----- EXTRAIT DU TEXTE

Évaluation de la suffisance et de la pertinence des éléments probants des audits financiers : étude de cas sur le cycle comptable des trésorerie et équivalents de trésorerie
Auteur : Jorge Pinto de Carvalho Júnior
Il ne fait aucun doute que les éléments probants constituent la pierre angulaire sur laquelle s’appuient les auditeurs pour étayer leurs conclusions lors des audits financiers. Une question cruciale pour les auditeurs est de savoir si la quantité et la qualité des éléments probants recueillis au cours des tests corroborent sans équivoque leurs conclusions.
Pour répondre à cette question, il est essentiel de comprendre ce qui constitue un élément probant d’audit suffisant et approprié, ainsi que les étapes de méthodologie nécessaires pour l’obtenir dans une proportion adéquate. Cela est nécessaire pour étayer efficacement les conclusions de l’auditeur dans le contexte d’un examen spécifique.

----------
----- MATÉRIEL FOURNI

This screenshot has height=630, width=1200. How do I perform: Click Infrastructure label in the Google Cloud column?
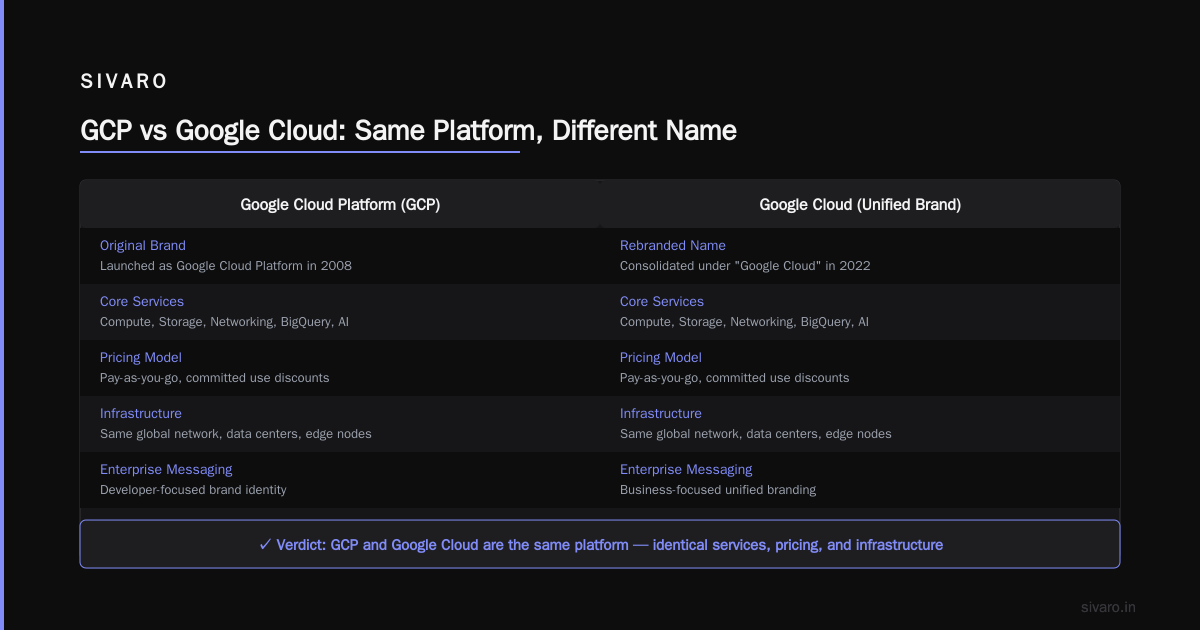(661, 413)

----------

Reprenez le texte sur les éléments probants des audits financiers et rédigez la suite à partir de sa dernière phrase.

Dans le domaine de l’audit financier, au moins trois Normes internationales d’audit (ISA) fournissent des indications détaillées à ce sujet : ISA 500 – Éléments probants, ISA 501 – Éléments probants : Considérations supplémentaires sur des aspects spécifiques, et ISA 505 – Confirmations externes.
Afin de faire le lien entre la théorie et la pratique, cet article explore certaines nuances de ces normes à travers un scénario hypothétique, dans lequel un auditeur nouvellement embauché par une cour des comptes n’a pas suivi de programme de formation efficace ni perçu un soutien suffisant de la part de ses supérieurs hiérarchiques en matière de contrôle qualité de l’audit. Cet auditeur a été chargé d’auditer les comptes consolidés d’une municipalité, en se concentrant plus particulièrement sur le cycle comptable des trésorerie et équivalents de trésorerie1, et doit travailler seul sur cette mission.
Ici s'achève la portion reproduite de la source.